- [AIM OF THE TASK] Only the line with "Where should I click to: Open" and the lines after it, through the end of the material, belong in the answer; repeat them exactly.

- [EXTRACTED ENTRIES]
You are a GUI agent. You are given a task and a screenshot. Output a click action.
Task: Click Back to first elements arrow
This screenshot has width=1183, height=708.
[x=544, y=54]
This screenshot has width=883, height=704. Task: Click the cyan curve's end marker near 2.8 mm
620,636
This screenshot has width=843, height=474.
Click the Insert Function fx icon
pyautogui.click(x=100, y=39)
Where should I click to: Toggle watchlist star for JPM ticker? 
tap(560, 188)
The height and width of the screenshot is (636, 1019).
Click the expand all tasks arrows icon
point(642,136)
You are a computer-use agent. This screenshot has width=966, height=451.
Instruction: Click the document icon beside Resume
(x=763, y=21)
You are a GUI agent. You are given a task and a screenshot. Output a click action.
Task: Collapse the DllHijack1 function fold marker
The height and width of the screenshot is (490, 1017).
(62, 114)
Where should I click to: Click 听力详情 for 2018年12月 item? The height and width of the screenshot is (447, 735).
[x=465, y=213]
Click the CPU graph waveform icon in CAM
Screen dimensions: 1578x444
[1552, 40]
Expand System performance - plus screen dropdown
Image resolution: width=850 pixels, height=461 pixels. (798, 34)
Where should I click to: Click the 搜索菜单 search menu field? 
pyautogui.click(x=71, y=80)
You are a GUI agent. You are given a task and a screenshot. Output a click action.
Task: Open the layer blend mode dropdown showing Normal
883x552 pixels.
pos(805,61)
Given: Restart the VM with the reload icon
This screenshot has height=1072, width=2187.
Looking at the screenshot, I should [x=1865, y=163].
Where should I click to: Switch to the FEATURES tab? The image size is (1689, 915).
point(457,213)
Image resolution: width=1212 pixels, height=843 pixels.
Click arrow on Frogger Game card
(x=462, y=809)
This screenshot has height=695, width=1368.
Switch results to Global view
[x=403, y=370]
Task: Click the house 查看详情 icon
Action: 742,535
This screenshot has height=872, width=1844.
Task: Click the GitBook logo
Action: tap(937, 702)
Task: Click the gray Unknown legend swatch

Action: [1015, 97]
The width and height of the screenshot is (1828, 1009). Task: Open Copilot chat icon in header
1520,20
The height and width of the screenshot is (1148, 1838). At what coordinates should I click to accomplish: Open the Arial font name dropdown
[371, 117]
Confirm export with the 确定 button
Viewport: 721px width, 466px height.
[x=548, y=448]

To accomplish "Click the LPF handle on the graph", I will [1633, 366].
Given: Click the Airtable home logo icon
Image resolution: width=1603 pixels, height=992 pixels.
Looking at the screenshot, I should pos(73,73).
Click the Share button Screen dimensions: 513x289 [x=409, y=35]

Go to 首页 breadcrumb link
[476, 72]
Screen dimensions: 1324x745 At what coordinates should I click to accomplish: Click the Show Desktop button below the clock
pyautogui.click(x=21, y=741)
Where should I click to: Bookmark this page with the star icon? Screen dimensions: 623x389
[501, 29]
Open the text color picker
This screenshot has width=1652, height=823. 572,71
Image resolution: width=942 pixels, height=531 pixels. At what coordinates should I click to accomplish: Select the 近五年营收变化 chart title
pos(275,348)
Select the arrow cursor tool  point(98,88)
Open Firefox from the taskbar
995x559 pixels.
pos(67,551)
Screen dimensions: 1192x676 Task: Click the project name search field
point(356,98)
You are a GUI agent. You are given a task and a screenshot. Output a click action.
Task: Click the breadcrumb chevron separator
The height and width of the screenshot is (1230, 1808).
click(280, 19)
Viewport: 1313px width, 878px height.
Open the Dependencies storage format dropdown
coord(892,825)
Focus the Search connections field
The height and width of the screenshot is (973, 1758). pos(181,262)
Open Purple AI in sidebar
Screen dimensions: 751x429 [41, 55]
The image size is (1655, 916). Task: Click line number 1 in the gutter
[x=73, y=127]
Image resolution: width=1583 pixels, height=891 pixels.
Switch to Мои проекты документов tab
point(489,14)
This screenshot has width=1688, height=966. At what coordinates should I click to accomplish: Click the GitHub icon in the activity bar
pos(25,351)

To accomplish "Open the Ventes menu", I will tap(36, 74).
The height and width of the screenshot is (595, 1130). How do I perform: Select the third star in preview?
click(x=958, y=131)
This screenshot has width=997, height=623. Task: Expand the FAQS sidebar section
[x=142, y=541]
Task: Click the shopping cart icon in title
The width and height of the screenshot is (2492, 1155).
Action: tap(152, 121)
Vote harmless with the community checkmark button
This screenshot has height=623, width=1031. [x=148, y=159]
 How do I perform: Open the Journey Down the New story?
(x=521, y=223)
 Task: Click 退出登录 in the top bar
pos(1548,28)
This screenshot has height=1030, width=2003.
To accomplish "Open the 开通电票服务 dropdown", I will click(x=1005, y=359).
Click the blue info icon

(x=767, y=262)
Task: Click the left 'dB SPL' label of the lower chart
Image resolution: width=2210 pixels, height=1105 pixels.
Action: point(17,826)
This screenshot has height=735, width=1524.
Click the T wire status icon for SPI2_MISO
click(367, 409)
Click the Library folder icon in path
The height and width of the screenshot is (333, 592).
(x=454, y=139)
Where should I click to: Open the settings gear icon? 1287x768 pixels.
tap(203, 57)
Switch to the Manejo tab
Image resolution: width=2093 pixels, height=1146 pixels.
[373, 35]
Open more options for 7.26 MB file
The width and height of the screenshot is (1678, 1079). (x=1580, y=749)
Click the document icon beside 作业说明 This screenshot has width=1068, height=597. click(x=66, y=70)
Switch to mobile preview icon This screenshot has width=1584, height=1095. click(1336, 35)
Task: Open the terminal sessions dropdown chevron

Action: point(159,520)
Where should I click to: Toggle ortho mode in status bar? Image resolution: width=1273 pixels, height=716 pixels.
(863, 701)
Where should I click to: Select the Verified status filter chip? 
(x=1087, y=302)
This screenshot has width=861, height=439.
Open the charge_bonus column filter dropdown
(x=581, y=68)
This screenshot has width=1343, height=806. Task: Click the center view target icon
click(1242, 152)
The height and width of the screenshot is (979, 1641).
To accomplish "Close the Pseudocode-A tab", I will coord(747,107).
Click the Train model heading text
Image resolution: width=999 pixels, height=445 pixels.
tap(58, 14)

- [REPLY TO THE EXERCISE]
Where should I click to: Open the settings gear icon? 1287x768 pixels.
tap(203, 57)
Switch to the Manejo tab
Image resolution: width=2093 pixels, height=1146 pixels.
[373, 35]
Open more options for 7.26 MB file
The width and height of the screenshot is (1678, 1079). (x=1580, y=749)
Click the document icon beside 作业说明 This screenshot has width=1068, height=597. click(x=66, y=70)
Switch to mobile preview icon This screenshot has width=1584, height=1095. click(1336, 35)
Task: Open the terminal sessions dropdown chevron

Action: point(159,520)
Where should I click to: Toggle ortho mode in status bar? Image resolution: width=1273 pixels, height=716 pixels.
(863, 701)
Where should I click to: Select the Verified status filter chip? 
(x=1087, y=302)
This screenshot has width=861, height=439.
Open the charge_bonus column filter dropdown
(x=581, y=68)
This screenshot has width=1343, height=806. Task: Click the center view target icon
click(1242, 152)
The height and width of the screenshot is (979, 1641).
To accomplish "Close the Pseudocode-A tab", I will coord(747,107).
Click the Train model heading text
Image resolution: width=999 pixels, height=445 pixels.
tap(58, 14)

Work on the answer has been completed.